It was a lovely morning, soft and silvered with light mists that veiled the rising sun. I had forgotten the world was so beautiful, that spring tints were so delicious, that the forms of trees and brooks and clustering villages were so alluring. I assure you that an optical alteration takes place when you have looked at nothing earnestly but white sheets, alas! too often gray, and pale faces and red wounds for a long time, and your retina gets sensitive to beauty in a way that is amazing. At Chalons there came into my compartment first class, if you please, which is rather handsome of the Government a lieutenant of the 251st Inf., going home on five days' leave. Of course we began to talk about Verdun, and if I had any doubts about a victory final and complete, this stalwart soldier, fresh from the trenches, was ready to dissipate them. He'd "seen war" at less than 50 metres, from the start, and moreover his wife and children, mother and sisters had been held prisoners in the invaded district for over a year, but "Nous les aurons, les Boches! " he kept reiterating with a conviction that couldn't be doubted. Altogether it was a profitable journey; and most surprising, we arrived nearly on schedule time. At the beginning of the rue, the trains sometimes took twenty-two hours between Paris and Vitry.
March 21, 1916.
Well, the charm of the Charmer is beginning to tell, and I keep repeating to myself what you so often used to say when we went out together "Was there ever such a place as Paris? " It is a particularly rare moment, too clouds and soft sun, the ghost of a green shimmer along that most triumphant of all vistas, up the Elysian Fields, violets and jonquils at every street corner, and flags and trophies aflutter everywhere in honor of our illustrious visitors. For yesterday the Generalissimo Cadorna arrived, amidst a furor of " Viva l'Italia." To-day it is the turn of Serbia's illustrious prince to drown his misfortune in sympathy and champagne. To my great disgust I could see neither of them, but the Red Cross is an absorbing profession, and if one is to be worthy of its insignia, one might as well make up one's mind not to do or think about anything else. All day I've spent chasing about seeing officers and secretaries and dignitaries, with rather better results than one generally gets when affairs are taken out in talking. Also, I've had opened my cases recently arrived from you and your friends, to see what they contained; after which they will be closed ready to follow me to the scene of action. They'd just come a little while ago, so no time has been lost. Oh, what a harvest! When I saw those dear little wash-cloths and hot water bags and rings, and oil-cloth and malted milk, I almost wept; and what a blessing to have all that cotton and gauze! The coming months will melt it fast enough, and Heaven only knows where the material is to come from to close up all the wounds that will be made before next autumn. Thank God, there is you to "hold up my hands" as you call it, that would too often drop lifeless in sheer despair. Also I went to the Comité des Secours Américains a spacious, elegant interior with high windows looking toward the Seine, and the prettiest bevy of busy stenographers. We do things well and no mistake, as I took pains to tell the nice, drawly Georgian sub-secretary who attended to me. But the best thing I did during the day was to arrange with a deputy to see Godard about certain things and acts of the Service de Santé on the front.
Paris, March 23, 1916.
With the instinct of self-preservation (not to say revolt) that you've seen of old, after a shopping bout, I've fled to this graceful rotunda overlooking the chimney pots to restore my scattered faculties with a cup of China tea. There are soft blue flowers on the table, the tea found the "right spot," and I have a satisfying sense of commissions finished, which gives me the right to laze for the rest of the afternoon. O, the luxury of "staying put" and doing nothing! Moreover there is the Eiffel Tower all dim and fantastic off yonder against an opal sky, standing guardian like over the safety of Paris, sentinel at her aerial portal, and challenging all sorts of vague verses that are hesitating there at the back of my brain. Let them lie! I'm sure I'd trip up on their feet, and it's much more profitable to have a good cosy chat with you, and tell you all my intimate commonplaces, than dawdle over a rhyme.

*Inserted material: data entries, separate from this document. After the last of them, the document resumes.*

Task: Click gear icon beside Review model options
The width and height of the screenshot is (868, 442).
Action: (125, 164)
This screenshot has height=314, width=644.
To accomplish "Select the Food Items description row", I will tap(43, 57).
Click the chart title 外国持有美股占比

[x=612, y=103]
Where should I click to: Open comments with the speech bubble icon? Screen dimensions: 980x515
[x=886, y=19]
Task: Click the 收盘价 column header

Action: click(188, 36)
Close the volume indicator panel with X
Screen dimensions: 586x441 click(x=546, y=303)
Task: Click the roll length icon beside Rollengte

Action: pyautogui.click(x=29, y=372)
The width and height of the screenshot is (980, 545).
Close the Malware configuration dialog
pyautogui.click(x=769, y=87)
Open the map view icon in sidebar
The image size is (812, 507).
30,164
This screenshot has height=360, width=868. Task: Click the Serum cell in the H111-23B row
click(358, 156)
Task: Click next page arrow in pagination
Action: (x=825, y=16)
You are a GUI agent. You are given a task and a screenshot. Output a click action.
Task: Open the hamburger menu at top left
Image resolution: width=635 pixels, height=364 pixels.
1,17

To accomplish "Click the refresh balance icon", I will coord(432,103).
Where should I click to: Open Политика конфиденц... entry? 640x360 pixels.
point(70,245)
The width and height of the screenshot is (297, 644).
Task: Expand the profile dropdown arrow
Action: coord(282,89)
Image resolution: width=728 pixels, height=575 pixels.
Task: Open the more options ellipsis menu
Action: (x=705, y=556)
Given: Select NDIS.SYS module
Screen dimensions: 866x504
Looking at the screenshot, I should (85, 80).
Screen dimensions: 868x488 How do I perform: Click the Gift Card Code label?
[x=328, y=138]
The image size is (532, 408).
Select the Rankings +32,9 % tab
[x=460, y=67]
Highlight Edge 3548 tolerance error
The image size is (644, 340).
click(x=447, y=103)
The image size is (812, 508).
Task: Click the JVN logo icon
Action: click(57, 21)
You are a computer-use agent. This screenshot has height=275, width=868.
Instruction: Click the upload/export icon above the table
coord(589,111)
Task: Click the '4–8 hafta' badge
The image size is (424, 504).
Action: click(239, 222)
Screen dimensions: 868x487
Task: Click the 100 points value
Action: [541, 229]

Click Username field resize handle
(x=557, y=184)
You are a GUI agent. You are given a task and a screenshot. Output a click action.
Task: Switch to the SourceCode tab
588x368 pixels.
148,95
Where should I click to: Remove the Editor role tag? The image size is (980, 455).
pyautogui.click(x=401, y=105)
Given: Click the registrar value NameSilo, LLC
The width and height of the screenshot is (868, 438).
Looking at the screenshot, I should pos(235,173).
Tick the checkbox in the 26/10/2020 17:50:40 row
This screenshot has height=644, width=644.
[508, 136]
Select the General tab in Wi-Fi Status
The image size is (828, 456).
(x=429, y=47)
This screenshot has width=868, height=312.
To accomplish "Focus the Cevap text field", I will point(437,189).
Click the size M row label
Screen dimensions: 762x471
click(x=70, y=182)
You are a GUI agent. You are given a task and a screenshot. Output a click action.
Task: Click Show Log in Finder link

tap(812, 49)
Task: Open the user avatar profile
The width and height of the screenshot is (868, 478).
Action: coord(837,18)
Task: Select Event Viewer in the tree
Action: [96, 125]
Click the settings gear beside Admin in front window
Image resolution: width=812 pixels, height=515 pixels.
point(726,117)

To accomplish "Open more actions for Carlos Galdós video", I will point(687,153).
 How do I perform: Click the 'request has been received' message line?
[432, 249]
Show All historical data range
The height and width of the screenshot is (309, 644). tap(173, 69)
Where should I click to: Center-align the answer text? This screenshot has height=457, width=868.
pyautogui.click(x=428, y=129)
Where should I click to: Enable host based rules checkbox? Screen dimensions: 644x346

A heightened morale is gaining all along the front of hopeful significance. The spirit of the men from Verdun is infinitely brighter than those of Champagne in September. Not that the latter were depressed, but these have a light on their faces as if they really saw the end of the tunnel. God grant it!
Thank you for "The Hill-Top on the Marne." It is a good experience, spiritedly sketched, and I like the lady's pluck. It was diverting to read English again after so long.
The lights in the boulevard below have begun to come out, and the Eiffel Tower has faded into the mist.
April 1st, Vitry.
I am ecstatic over getting back to work! Now that my Parisian fling is over, I might as well own that it was a terrific strain on my nerves. I discovered that a civilian life is unhealthy for me, and that I thrive under the banner of the Red Cross. Since peace doesn't appear imminent that is an encouraging discovery! There were eleven of the original Verdun group in the salle on my return and you should have heard the shout of welcome. It was a regular fete at every bedside. When I got down toward the end of the salle I found one beardless hero lying beaming in his bed, with two tiny lighted candles stuck to the rail above his head, the candles of my birthday cake "to celebrate your return, little mother you must never leave us again."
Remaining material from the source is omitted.